I recently went to IIT Kharagpur to hire interns for Rippling. In one of my interviews, an inquisitive student asked me what I did at work. At that time, I was building a CDC pipeline between two databases.
I used the following metaphor to explain CDC to this particularly twinkle-eyed student:
Suppose you and I both have a sheet of paper. My job is to copy everything you write on your sheet of paper to mine. You can write on any part of your paper, you may also delete or replace content but you will never hide your paper from me. There are typically two solutions to this problem.
The first approach:
After every few minutes, I take a mental image of your paper, erase my paper and then copy the contents from my mind to my paper. This is called a snapshot sync. The main advantage of this approach is that I am occupied only when I decide to take the snapshot (mental image). One disadvantage is that irrespective of the actual changes, I will always write all the contents of the page. The other disadvantage is that my page will lag behind your page most of the time, the difference between them peaking right before I take a snapshot of your page.
The second approach:
I keep a watchful eye over your sheet and copy anything you do to my sheet immediately. This is called change data capture or CDC. The main advantage of this approach is that it minimizes the time my page is behind your page, increasing consistency between the two. The main disadvantage is that I cannot rest for a single moment. The other disadvantage of this approach is that this requires strict ordering of copying changes. If I fail to write any change, all future changes will be kept on hold.

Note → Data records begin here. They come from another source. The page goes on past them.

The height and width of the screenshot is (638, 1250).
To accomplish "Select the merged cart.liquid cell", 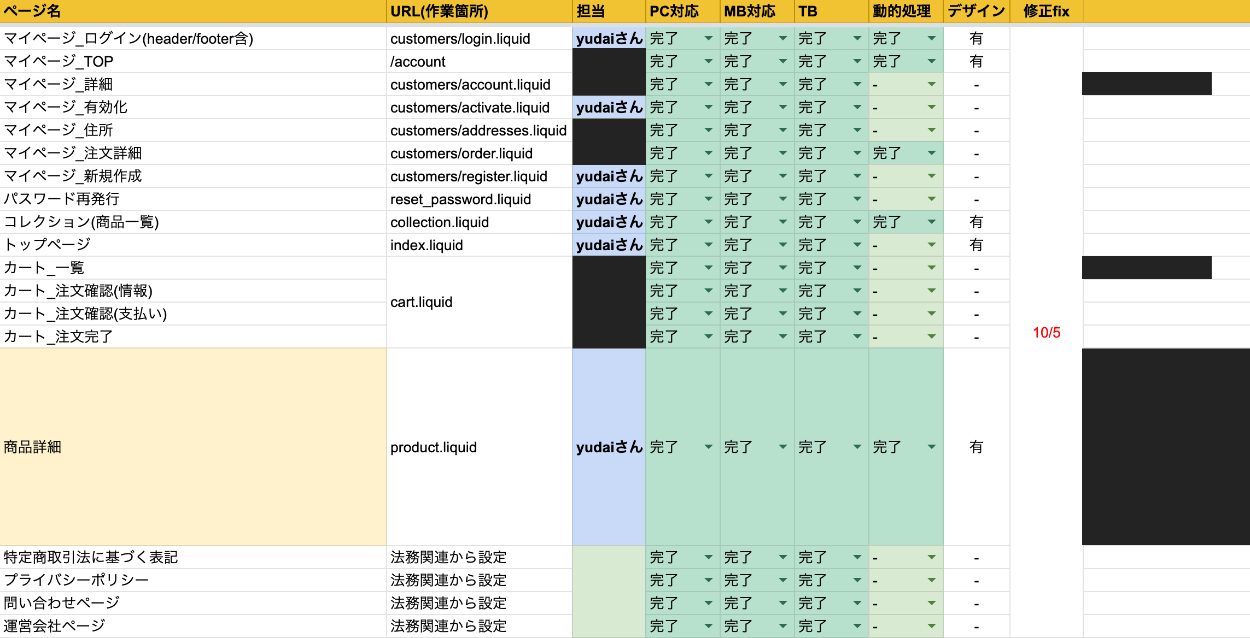I will point(478,302).
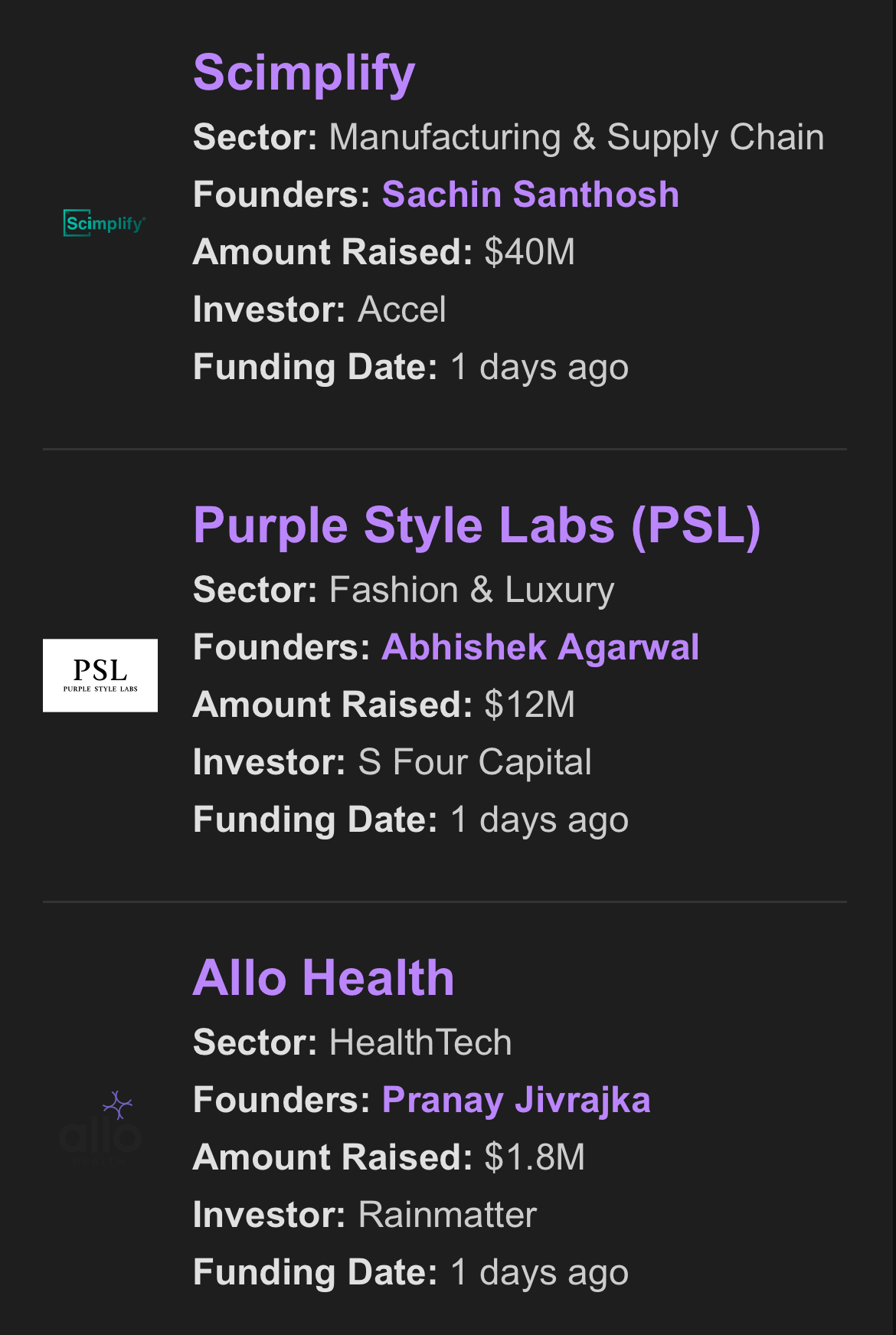896x1335 pixels.
Task: Open founder Abhishek Agarwal's link
Action: [540, 647]

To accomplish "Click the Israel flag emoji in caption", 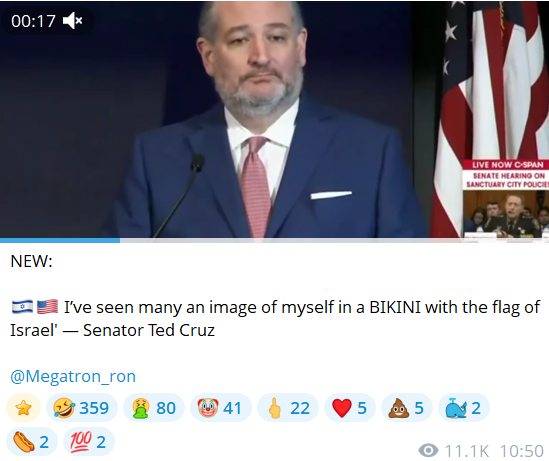I will click(22, 307).
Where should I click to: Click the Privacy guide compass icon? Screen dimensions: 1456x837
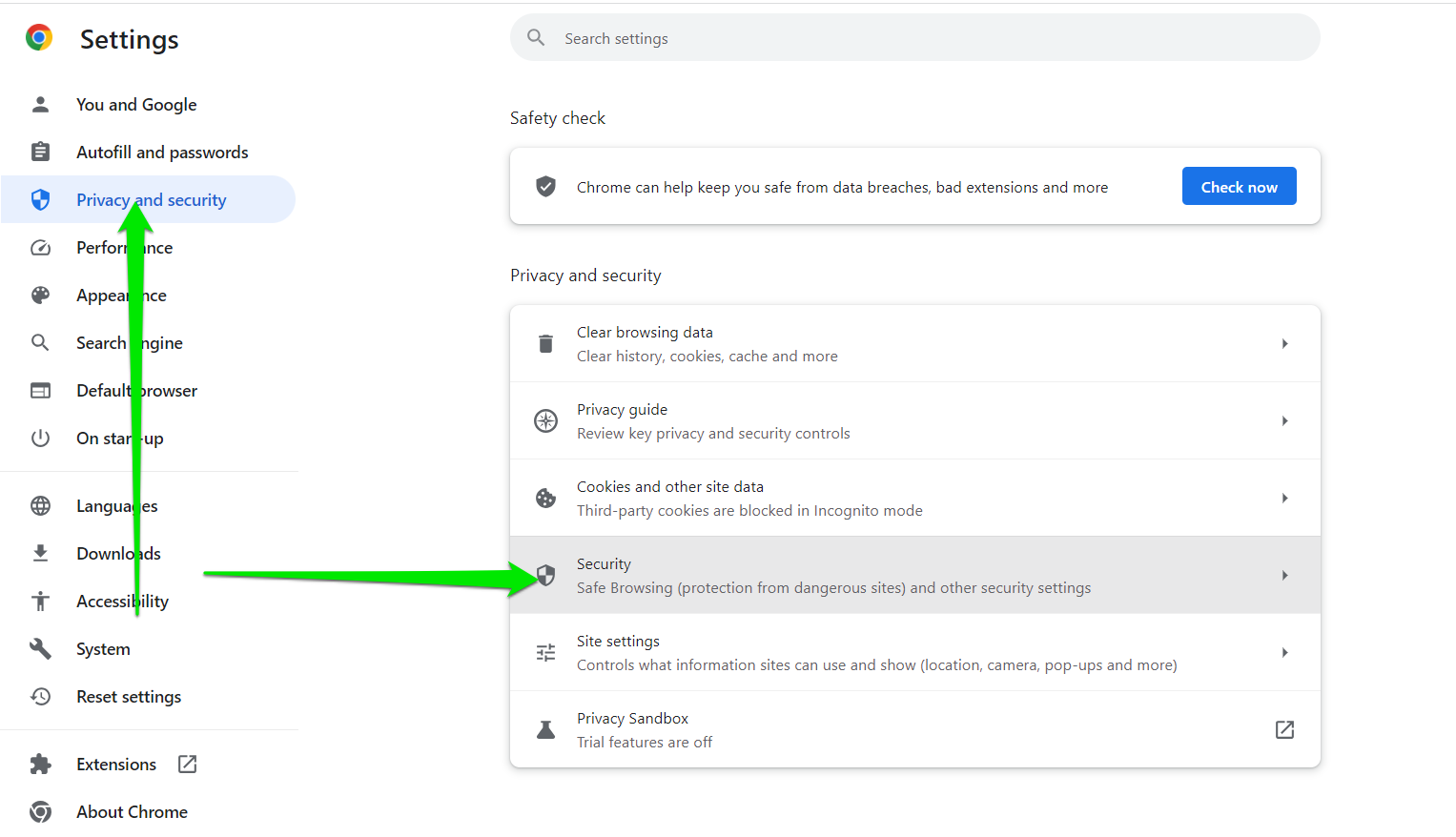pos(545,421)
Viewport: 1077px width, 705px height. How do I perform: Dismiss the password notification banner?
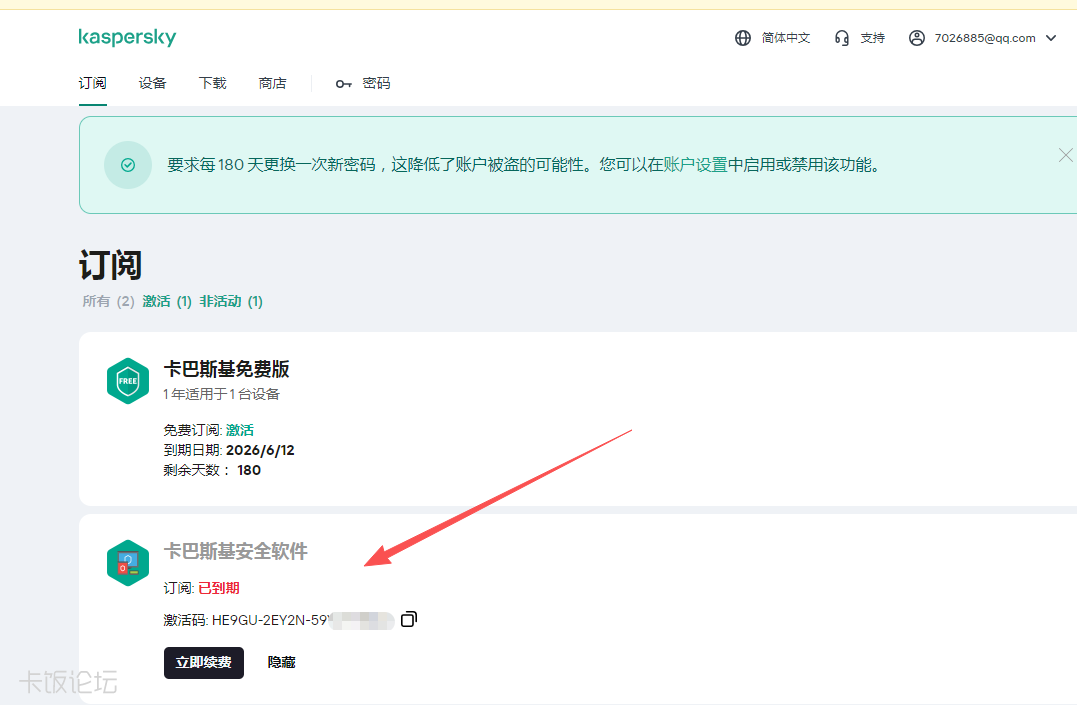(1065, 155)

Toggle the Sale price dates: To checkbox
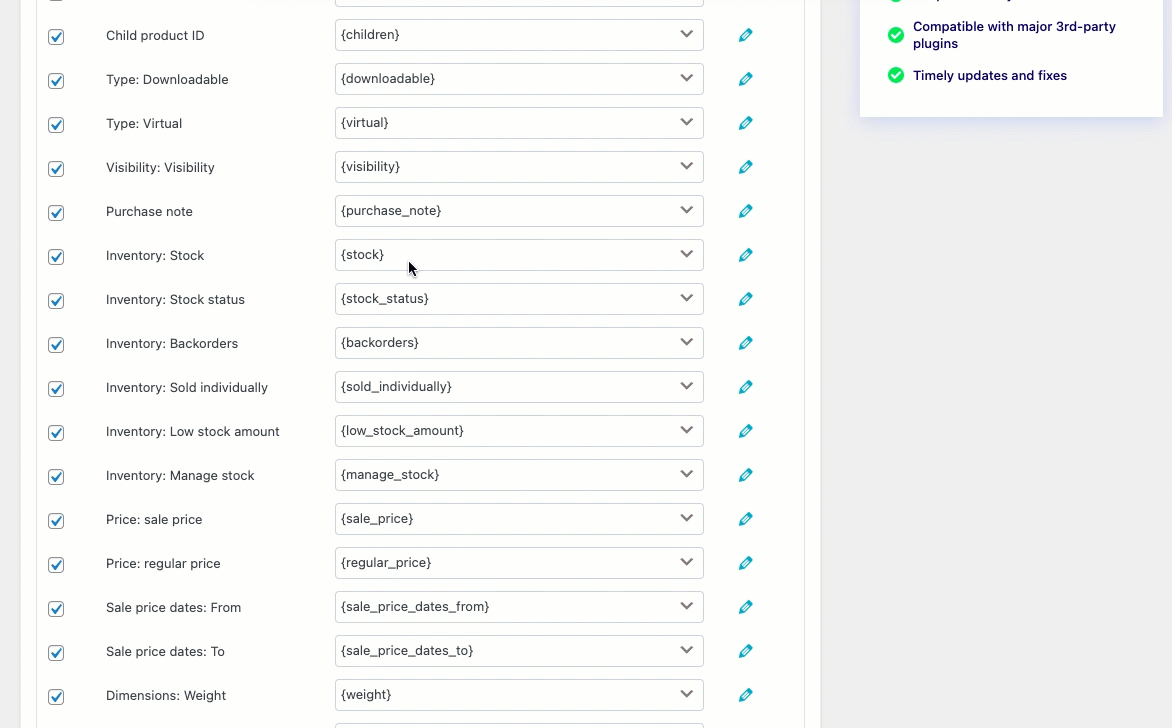pyautogui.click(x=56, y=653)
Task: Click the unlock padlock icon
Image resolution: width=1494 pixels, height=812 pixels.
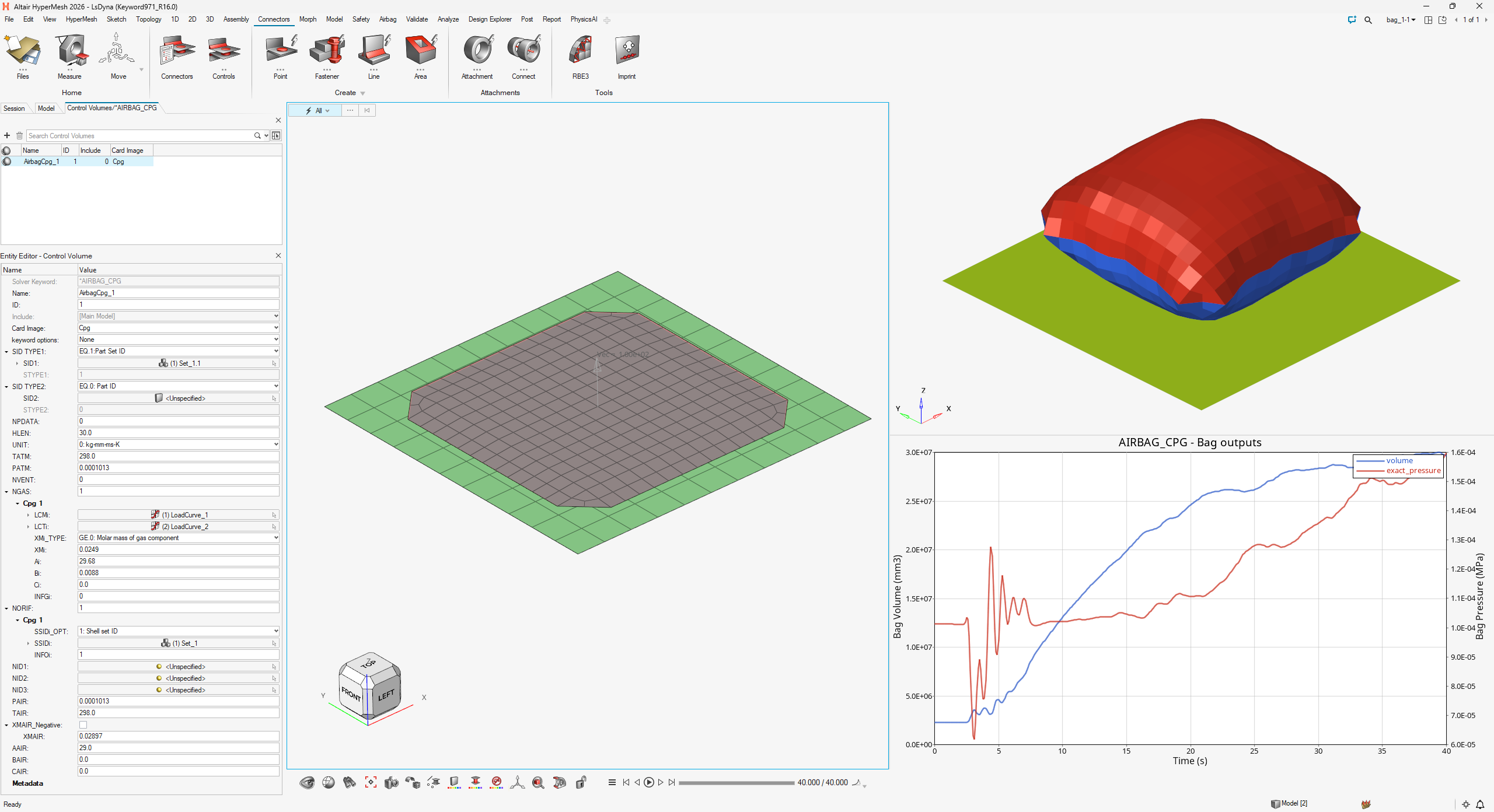Action: (581, 783)
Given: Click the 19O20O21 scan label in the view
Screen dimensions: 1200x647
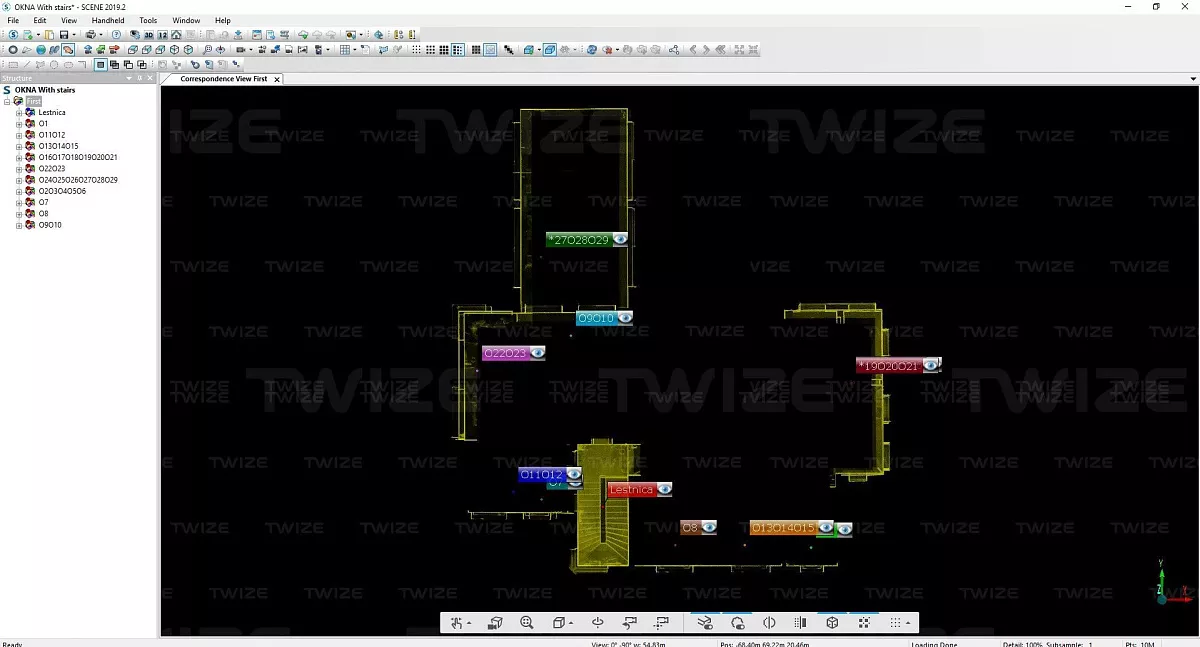Looking at the screenshot, I should coord(889,366).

Now imagine that instead of a sheet of paper, you and I have a whole book. What about all the books in your college library? At this point, the complexity of the task clicked him and he left intrigued.
Satisfied with my endeavour, I realised that I have a knack of creating such metaphors. This blog is a dump of them.
Vertical vs horizontal scaling
Prior to starting Cay Network, I worked as a Technical Consultant at Onnivation. My job was to aid their fantastic sales team evaluate new products and discover gaps in the industry. As part of my responsibilities, I gave a talk covering a 1000ft view of a startup's cloud journey intermingled with some of our best-selling products. A part of this presentation talked about scaling servers. Here is how I explained the differences between vertical and horizontal scaling when my presentation proved inadequate.
Suppose you are hosting a pizza party for all your friends. Your dough is ready, your marinara sauce is cooked, and vegetables chopped. The bell rings and you welcome three friends bearing gifts and laughs. You start preparing the base of the pizza when another friend arrives. To accomodate them, you take a bit more dough and increase the size of the pizza. Right before you spread the marinara sauce over the base, two colleagues join the party. Having introduced your friends and colleagues, you head to the kitchen and add some more dough to make the pizza larger. This process of making the pizza larger to serve more and more guests is called vertical scaling.
You realise you are more popular than you thought (or do people just love free pizza?) and more people drive in to your party. You keep increasing the size of your pizza to accomodate the new guests when you reach the glaring problem - your pizza cannot fit in your oven. You panic for a moment, but right after have an epiphany. Instead of making your pizza larger, you could add another oven and make two pizzas at once! You could even ask every other friend to get their oven to keep up with the demand. This strategy of adding more ovens to serve more and more guests is called horizontal scaling.
Why do software developers have an on-call policy?
Ash recently hosted us for a party at his lovely home. I don't have any photos to share unfortunately, as the best gatherings are usually the ones where we all collectively forget to take any. I do have an interesting conversation to share, though.
Late, when most folks had left, we were asked why software developers have an on-call policy. The argument against it or the surrounding confusion was that it leads to the on-call developer's entire week going down the drain. For the uninitiated, an on-call week is when a developer almost exclusively looks at support tickets, urgent bugs, addressing external requests, and whatever is required to keep the lights on -- or firefighting. The developer is not expected to work on product features and new development during their on-call week.
The argument for on-call week is actually rooted in game theory. A team's ideal state is where developers are focused on high-value, long-term deep work rather than low-value, high-frequency firefighting. This situation is a Coordination Game, where the best outcome for all players (developers) requires them to coordinate their attention and work type.
Without a mandatory on-call rotation, developers may drift towards the firefighting choice out of fear of letting the system burn or fear of being seen as unhelpful. The policy explicitly coordinates the team by assigning the firefighting role to a single individual. The N−1 developers who are not on-call know with certainty that the Nth developer is the designated responder. This guarantee allows the N−1 developers to rationally choose deep work without the aforementioned fears, achieving the optimal outcome for the whole group.
Back in the party, I equated deep work with learning how to swim or garden (we were sitting beside a garden with a pool in my line of sight) and housekeeping (which is a myriad of tasks) with firefighting. In a family where some individuals are trying to learn how to swim, and the rest are learning gardening, if everyone is also expected to undertake housekeeping activities which are as ad hoc as they come, it is unlikely that any individual will get the focus time needed to learn their skill. Dedicated slots for housekeeping brings about a guaranteed state of focused work for the majority of the family.